(Dataset entries)
== == ==
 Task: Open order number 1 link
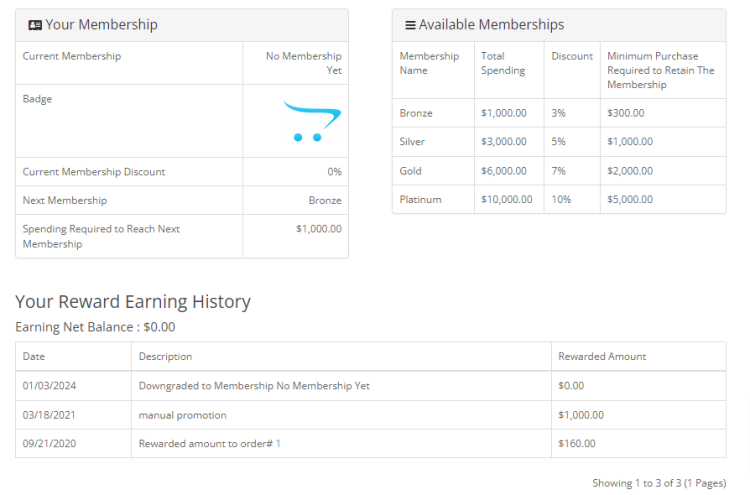pyautogui.click(x=279, y=443)
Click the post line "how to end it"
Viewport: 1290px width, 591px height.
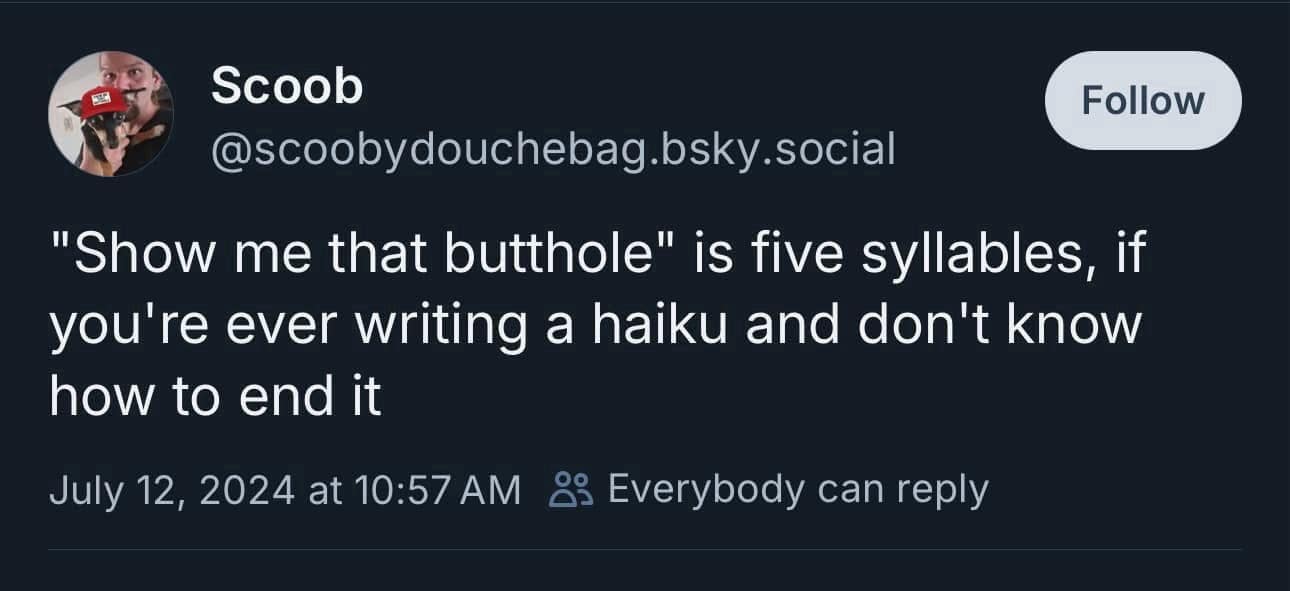(x=215, y=396)
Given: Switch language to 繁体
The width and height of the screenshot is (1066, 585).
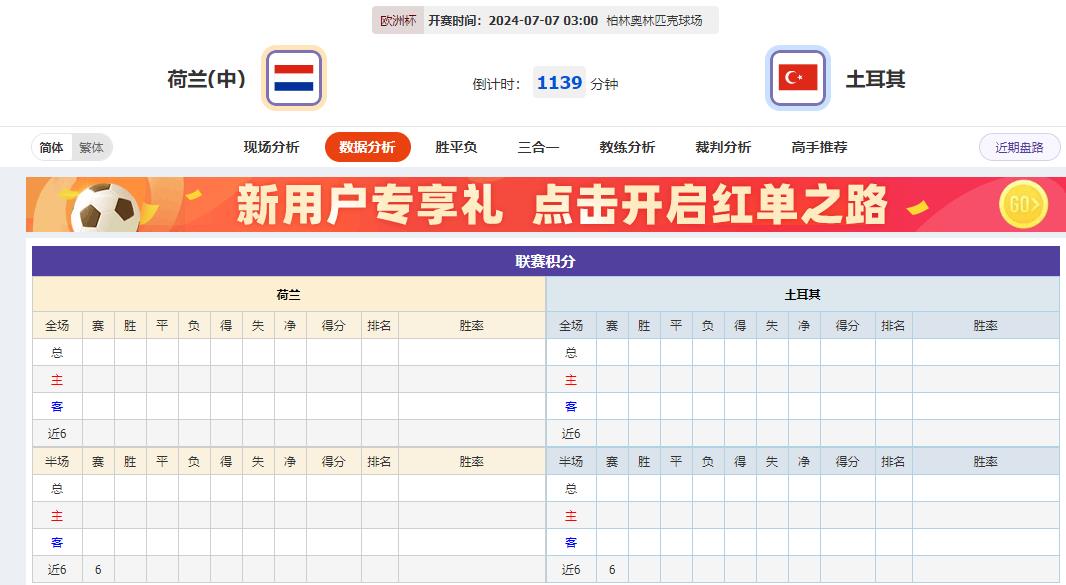Looking at the screenshot, I should click(90, 146).
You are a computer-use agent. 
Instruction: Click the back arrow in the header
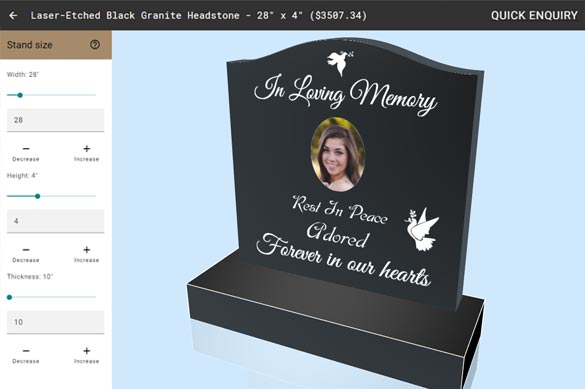pos(13,15)
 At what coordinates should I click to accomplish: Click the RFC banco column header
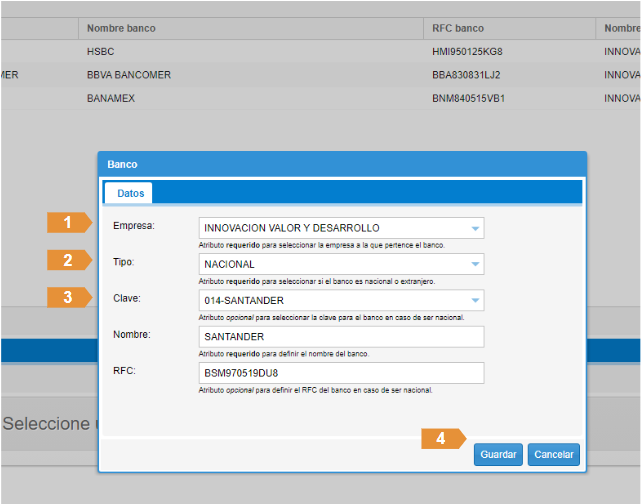[458, 28]
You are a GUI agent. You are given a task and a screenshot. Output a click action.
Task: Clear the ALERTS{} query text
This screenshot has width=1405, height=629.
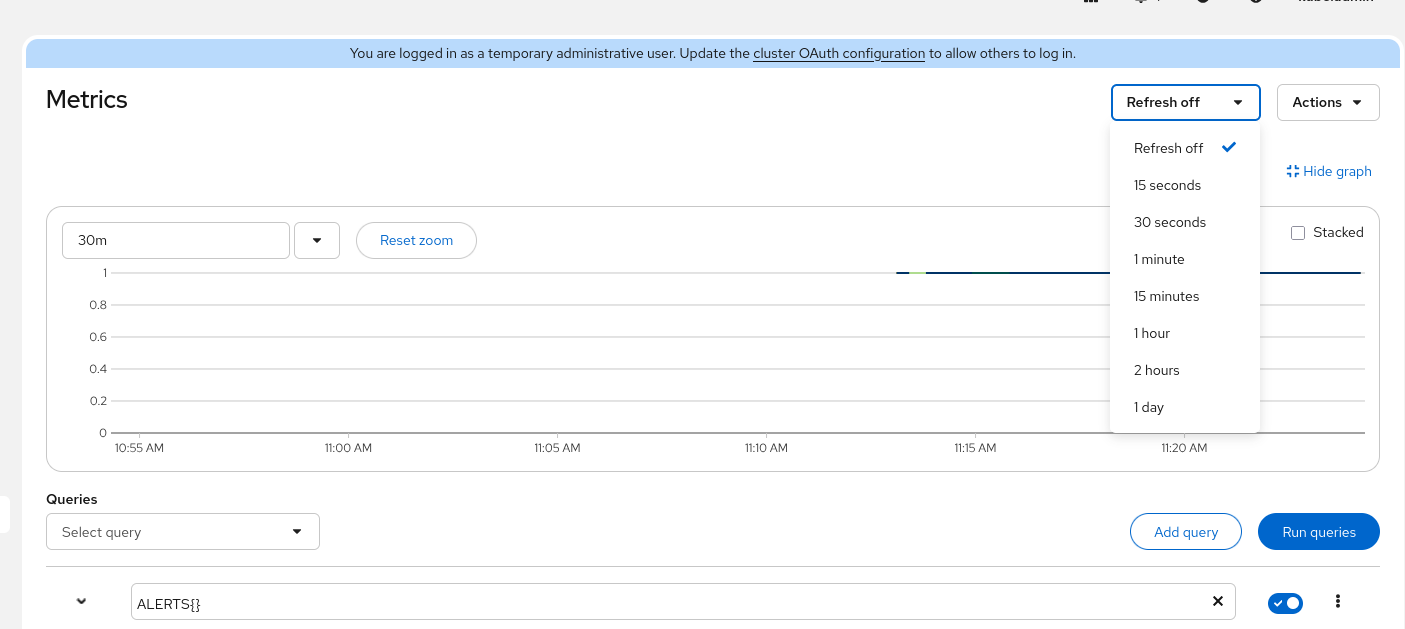point(1217,602)
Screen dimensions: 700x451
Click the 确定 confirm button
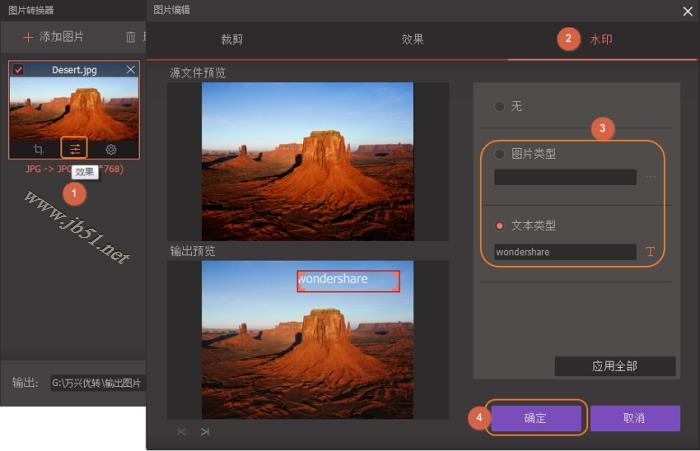tap(535, 418)
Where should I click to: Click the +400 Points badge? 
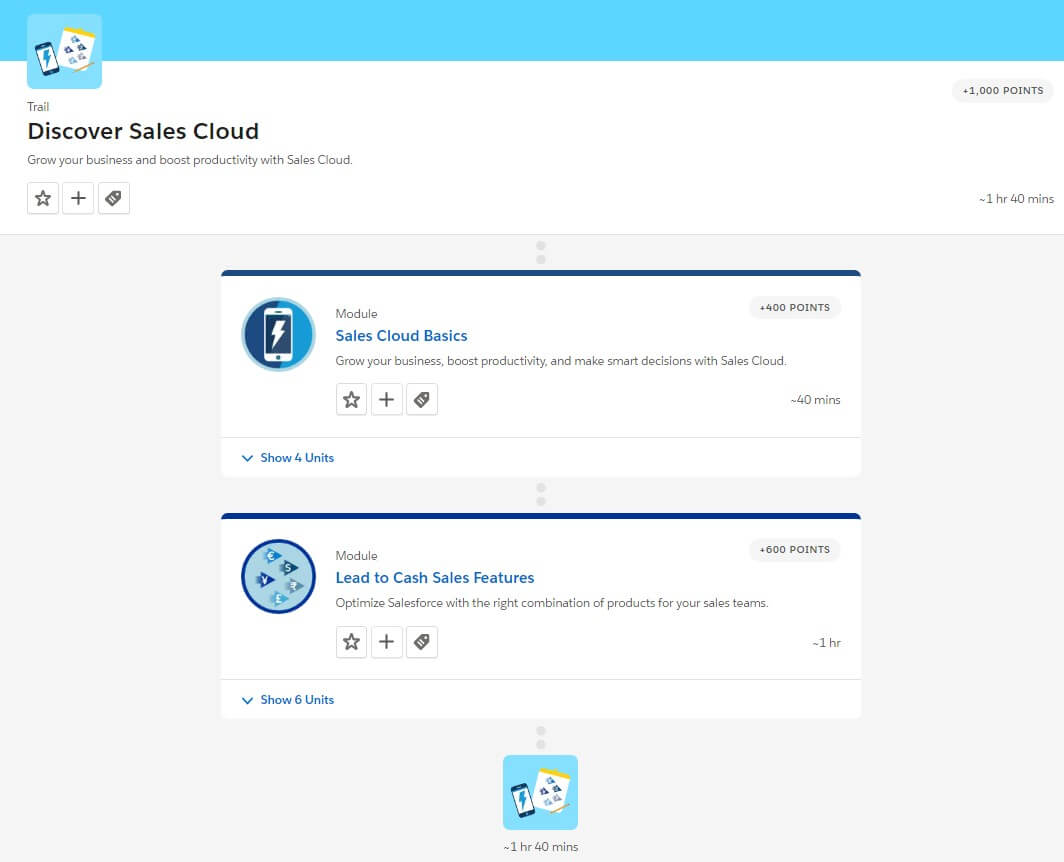pyautogui.click(x=794, y=308)
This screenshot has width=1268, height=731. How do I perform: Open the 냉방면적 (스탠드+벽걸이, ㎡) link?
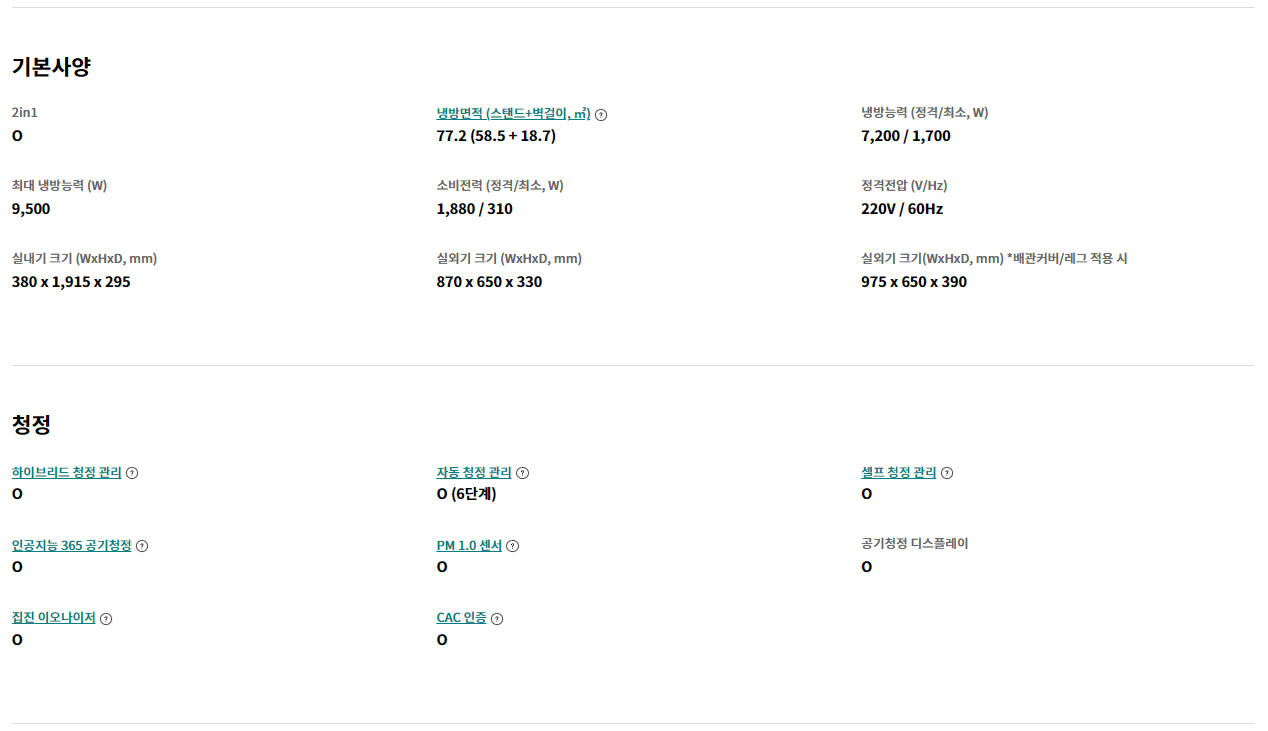pos(513,113)
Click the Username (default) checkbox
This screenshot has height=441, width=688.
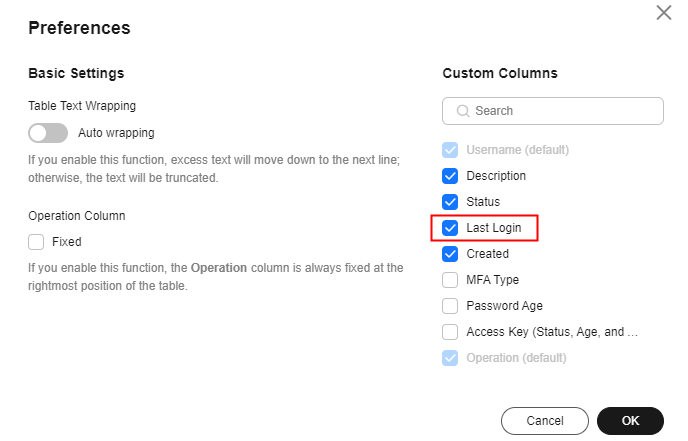click(450, 150)
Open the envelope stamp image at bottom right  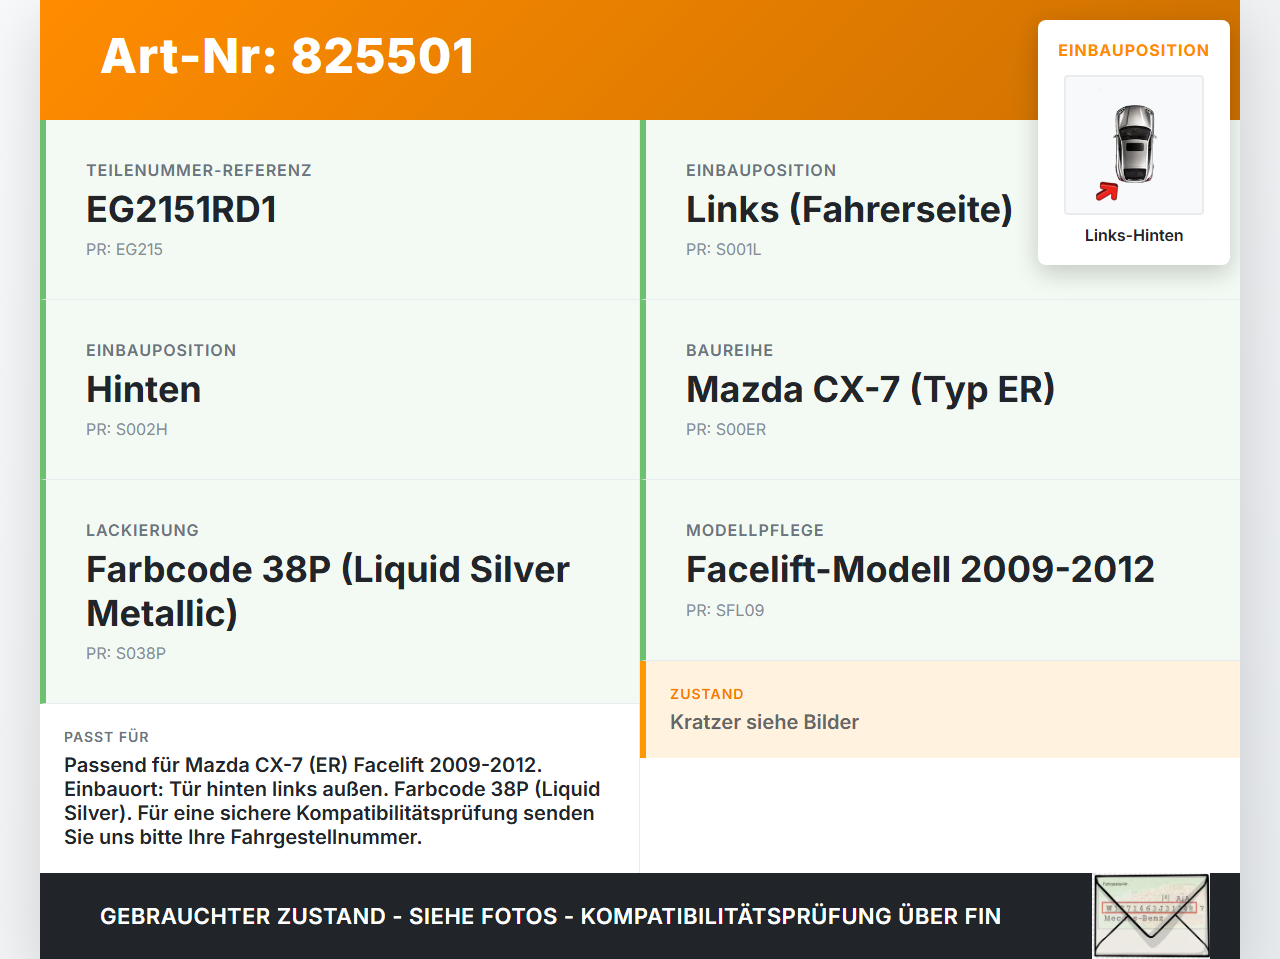[x=1151, y=916]
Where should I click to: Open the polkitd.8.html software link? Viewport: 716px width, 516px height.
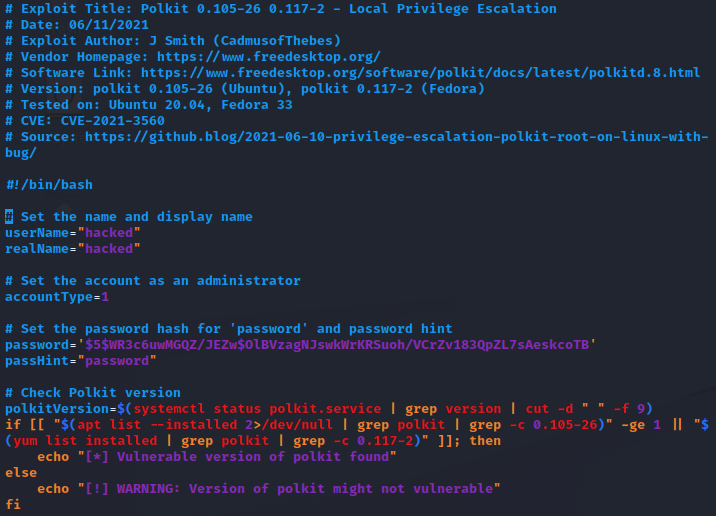420,73
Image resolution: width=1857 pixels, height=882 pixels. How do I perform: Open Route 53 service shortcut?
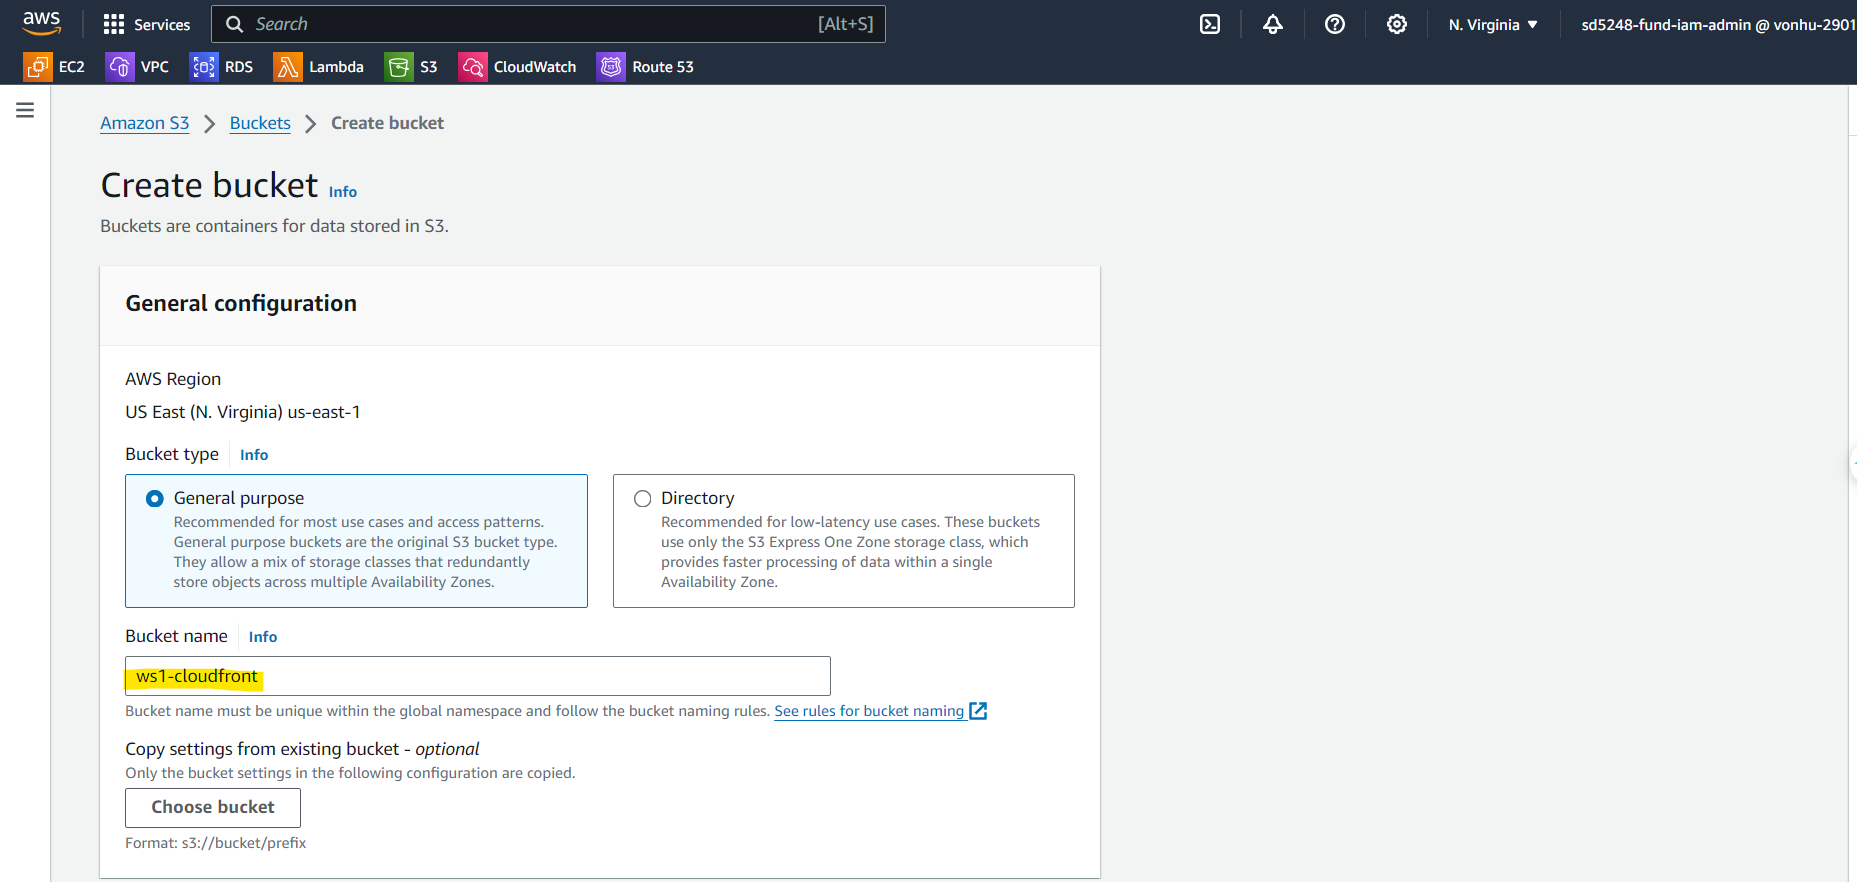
== == ==
EXERCISE => While skipping the pictures, transcribe the data above from the line showing "Task: Clear the" through the line showing "Click the Username (default) checkbox", exactly and with both ends.

OUTPUT OF THE TASK =>
Task: Clear the ALERTS{} query text
This screenshot has width=1405, height=629.
point(1217,602)
Screen dimensions: 700x451
Click the 确定 confirm button
tap(535, 418)
Where should I click to: Click the +400 Points badge? 
pyautogui.click(x=794, y=308)
This screenshot has width=1268, height=731. How do I perform: Open the 냉방면적 (스탠드+벽걸이, ㎡) link?
pos(513,113)
Click the Username (default) checkbox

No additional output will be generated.